→ MATERIAL FOR THIS EXERCISE
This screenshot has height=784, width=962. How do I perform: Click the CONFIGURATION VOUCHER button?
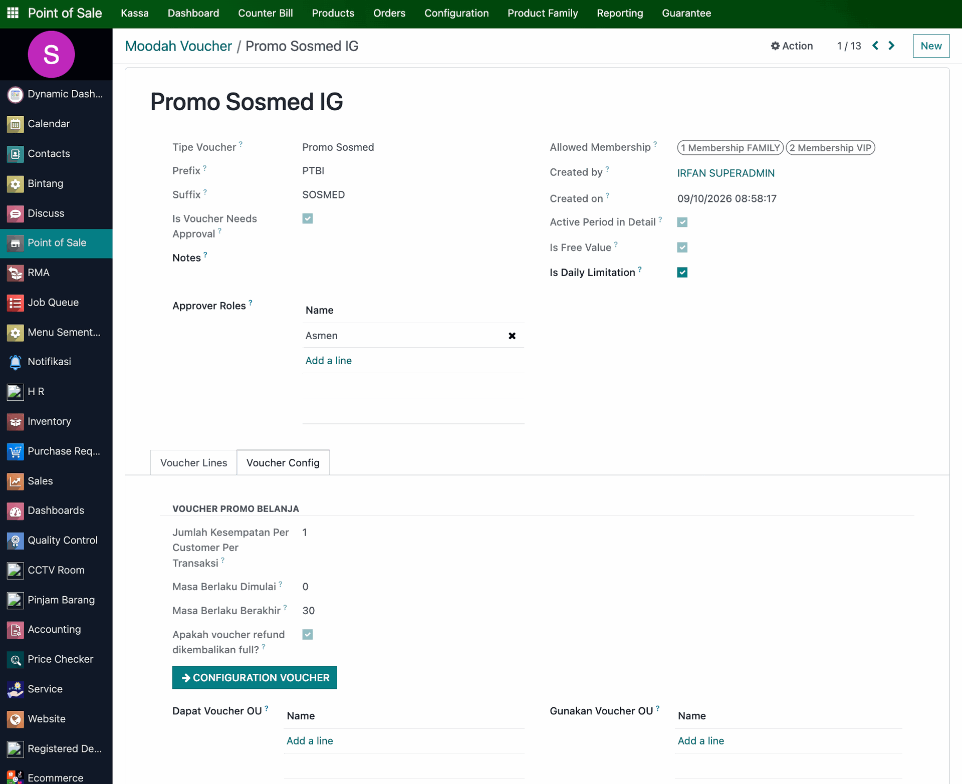[x=255, y=677]
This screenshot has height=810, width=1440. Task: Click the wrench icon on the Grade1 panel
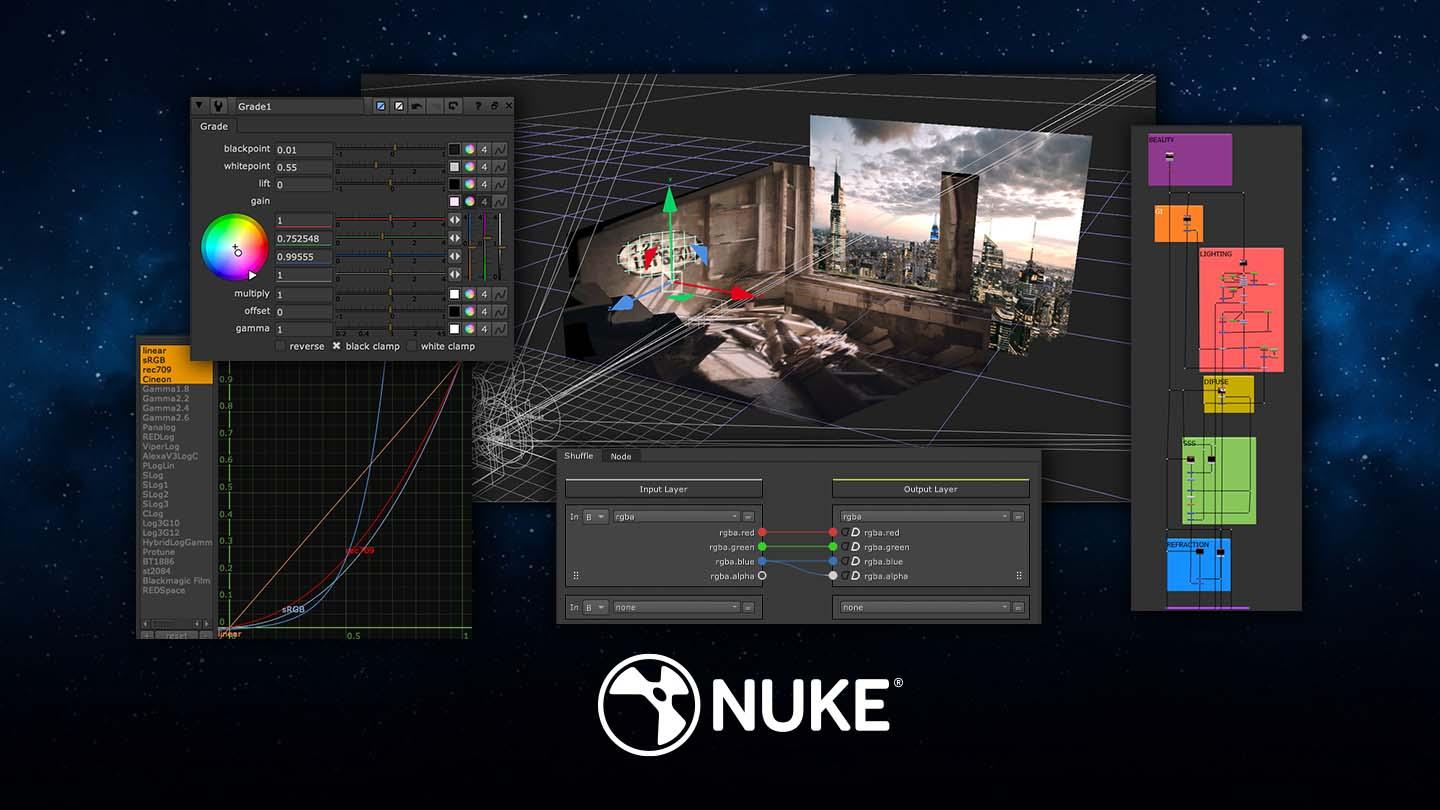click(219, 105)
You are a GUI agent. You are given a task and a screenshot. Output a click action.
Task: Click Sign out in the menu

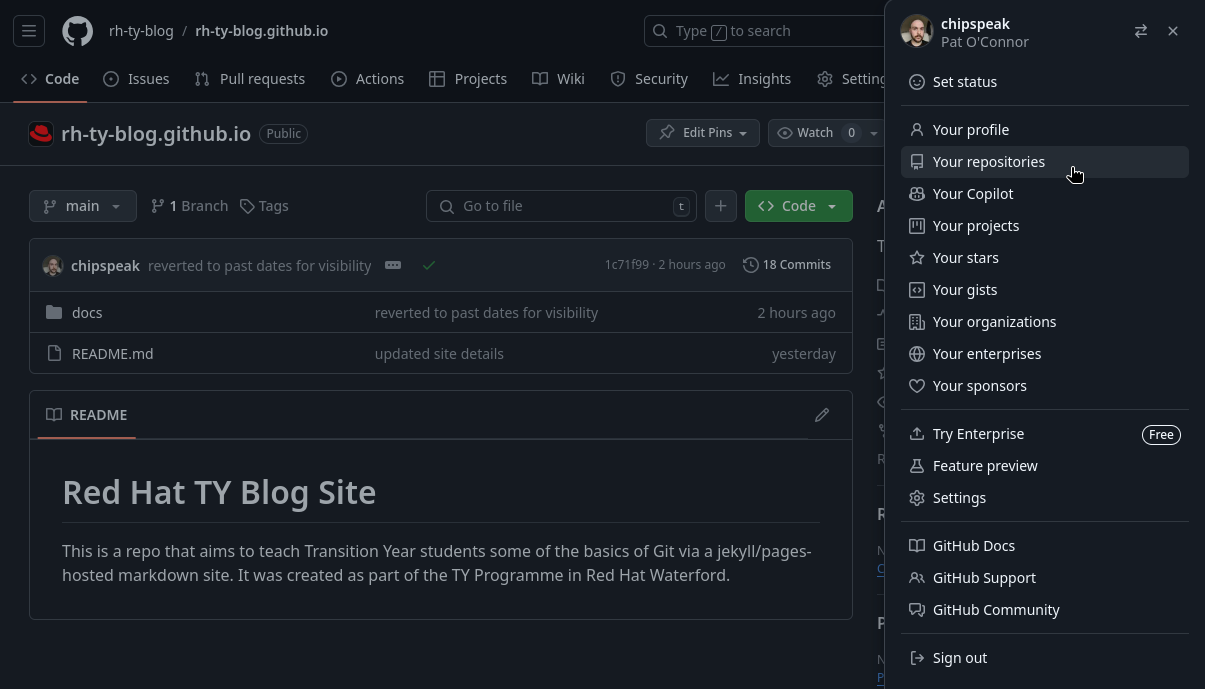[x=959, y=658]
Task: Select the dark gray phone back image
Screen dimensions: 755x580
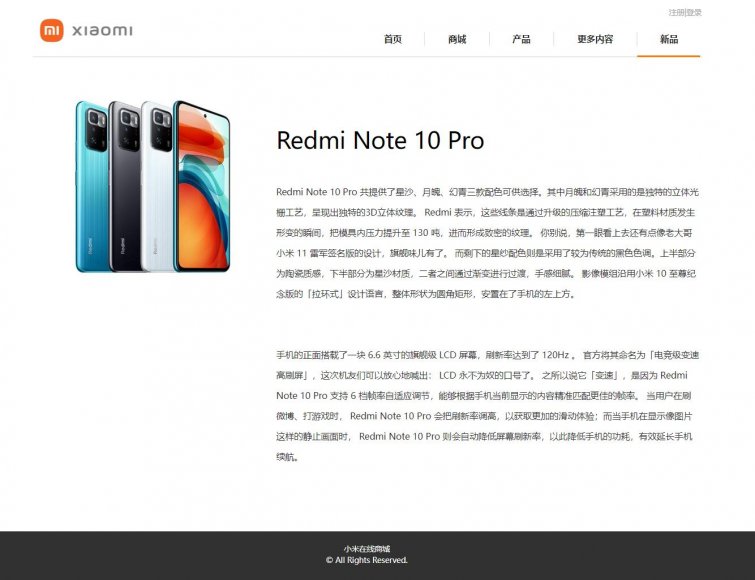Action: (x=125, y=187)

→ WORK TO BE COMPLETED
Without the pictures, copy out all the records above exactly.

→ SOLUTION TO THIS PROBLEM
This screenshot has height=784, width=962. How do I perform: Click the CONFIGURATION VOUCHER button?
[x=255, y=677]
This screenshot has height=810, width=1440. Task: Click the wrench icon on the Grade1 panel
click(219, 105)
You are a GUI agent. You are given a task and a screenshot. Output a click action.
Task: Click Sign out in the menu

[x=959, y=658]
Task: Select the dark gray phone back image
Screen dimensions: 755x580
Action: (x=125, y=187)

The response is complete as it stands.